Extinct genus of primates

Anapithecus (pronounced Ana-PITH-i-kuhs; from Greek πίθηκος pithekos "ape") is a late Miocene primate (10 million years old) known from fossil locations in Hungary and Austria. Many Anapithecus fossils come from the site of Rudabánya, in northern Hungary, where Anapithecus lived alongside the ape Rudapithecus. The only species in the genus, Anapithecus hernyaki, is named after Gabor Hernyák, chief geologist of the Iron Ore Works of Rudabánya.

==Classification and phylogeny==
Anapithecus belongs to the clade Pliopithecoidea, an extinct group of primates that inhabited Eurasia during the Miocene epoch (17-7 million years ago). Pliopithecoids are catarrhine primates, sharing a common ancestor, and many physical characteristics, with both apes and Old World monkeys. Evolutionarily speaking pliopithecoids are considered to be a primitive side-branch of the catarrhine family tree, which diverged over 20 million years ago, prior to the split between apes and Old World monkeys. Among the pliopithecoids, Anapithecus is classified as a crouzeliine. The crouzeliines are characterized by having molars with high, sharp crests and deep occlusal basins. These crests have been suggested to be indicative of folivory.

==Physical characteristics==
Anapithecus weighed approximately 15 kg, making it the heaviest known pliopithecoid, about the same size as large adult gibbon. Similar to other pliopithecoids Anapithecus had a relatively short face, broad orbits with projecting rims, low cheekbones, and a globular skull. Although similar in size to a gibbon, the jaw bone of Anapithecus is much deeper and more robust. Anapithecus is defined by a series of unique dental characteristics. Most notable among these is the distinctive system of crests found on the first lower molar.

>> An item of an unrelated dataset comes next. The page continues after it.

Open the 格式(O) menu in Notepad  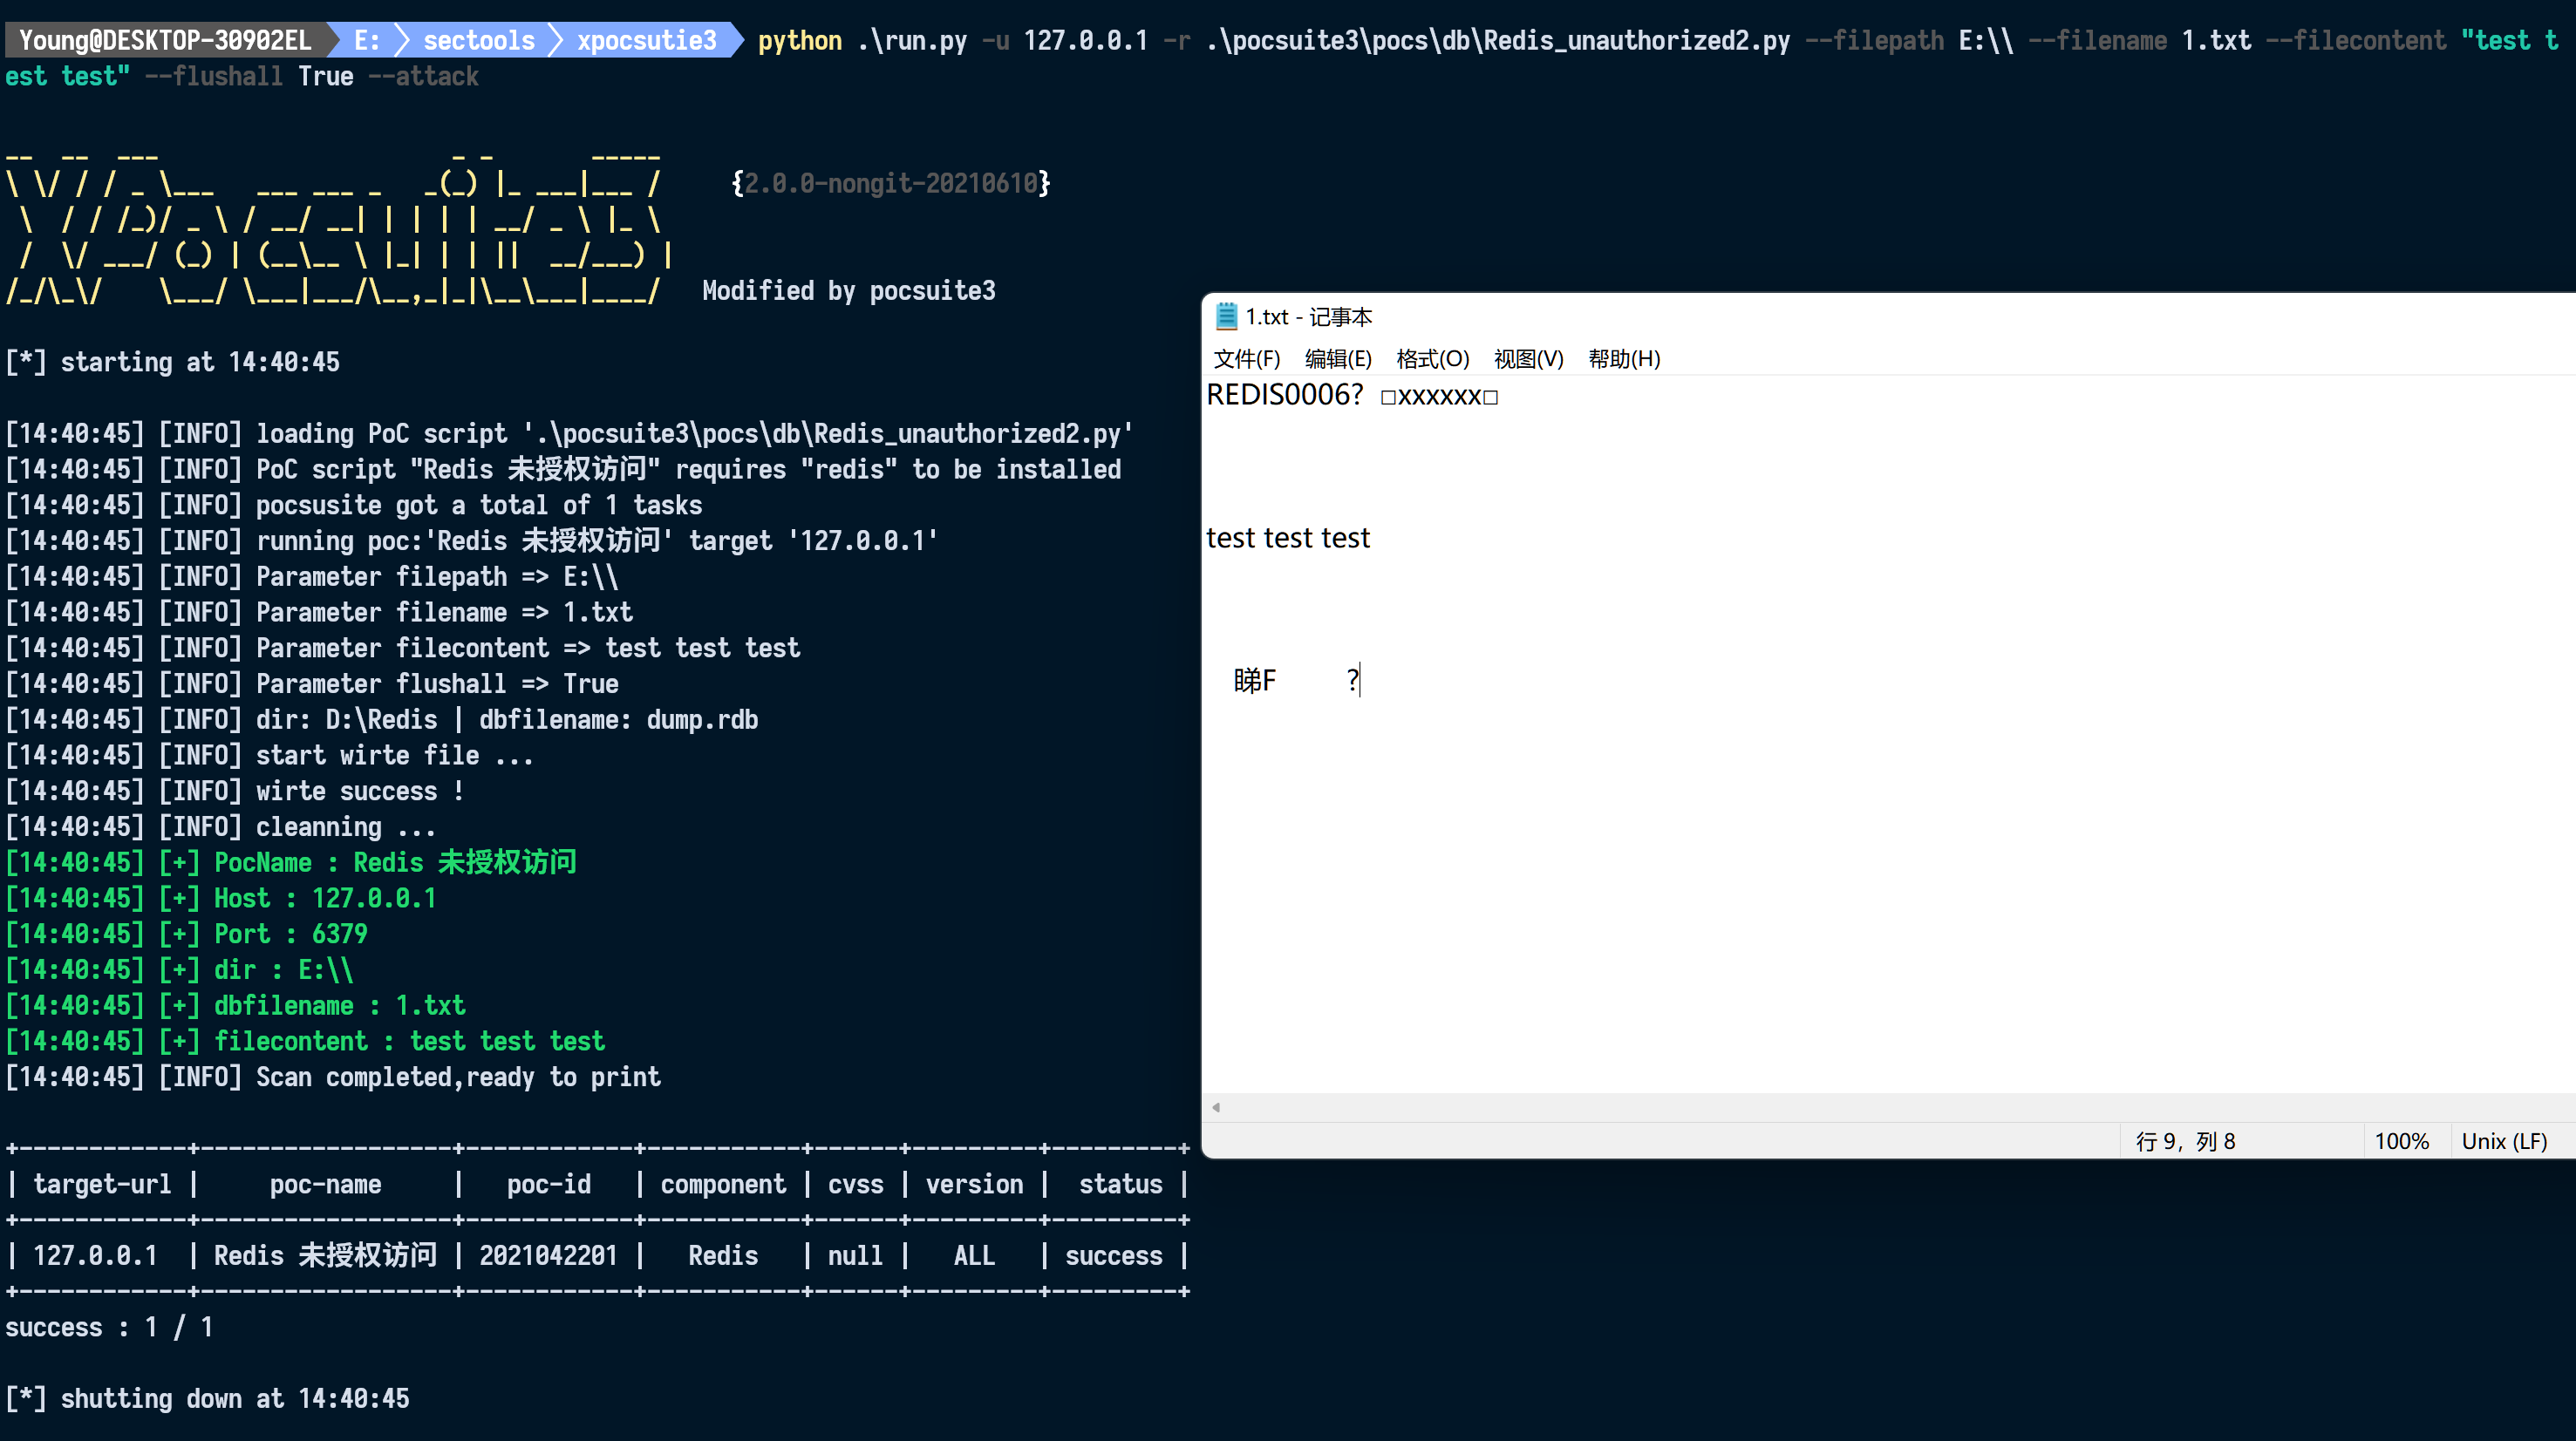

The crests form a Y shape between the cusps of the teeth (although this is not to be confused with Y-5 pattern found on the lower molars of apes). Less is known about postcranial morphology of Anapithecus, as the majority of fossils consist of teeth. Still, analyses have determined that Anapithecus was most likely a suspensory arboreal primate, which swung below from tree branch to tree branch, akin to an ape. This stands in contrast to the smaller pliopithecoids which were thought to walk atop the branches of trees, more similar to monkey.

==Paleoecology and life history==
The site of Rudabánya, at which the majority of Anapithecus fossils have been discovered, is located in north-eastern Hungary. During the late Miocene, Rudabánya was a humid subtropical forested swamp. A diverse collection of fauna have been collected from Rudabánya, including flying squirrels, tree squirrels, hamsters, weasels, beavers, reptiles, mastodons, rhinoceroses, as well as the primitive “bear-dog” Amphicyon, and the three-toed horse Hippotherium. Anapithecus also shared its habitat with the Miocene ape, Rudapithecus. Although the elongated sharp crested molars of Anapithecus suggest a folivorous diet, more rigorous analyses have determined that both Anapithecus and Rudapithecus were both primarily frugivorous. Anapithecus likely supplemented its diet with leaves, whereas Rudapithecus likely consumed pericarp fruits as a fall back.

Analysis of the enamel micro-structure of Anapithecus shows that its dental development was similar in rate to that of Old World monkeys (particularly macaques). The first lower molar erupts at 1.45 months, then the second and third molars erupt at 2.2 and 3.2 years. This eruption time is faster than any living catarrhine primate of similar size.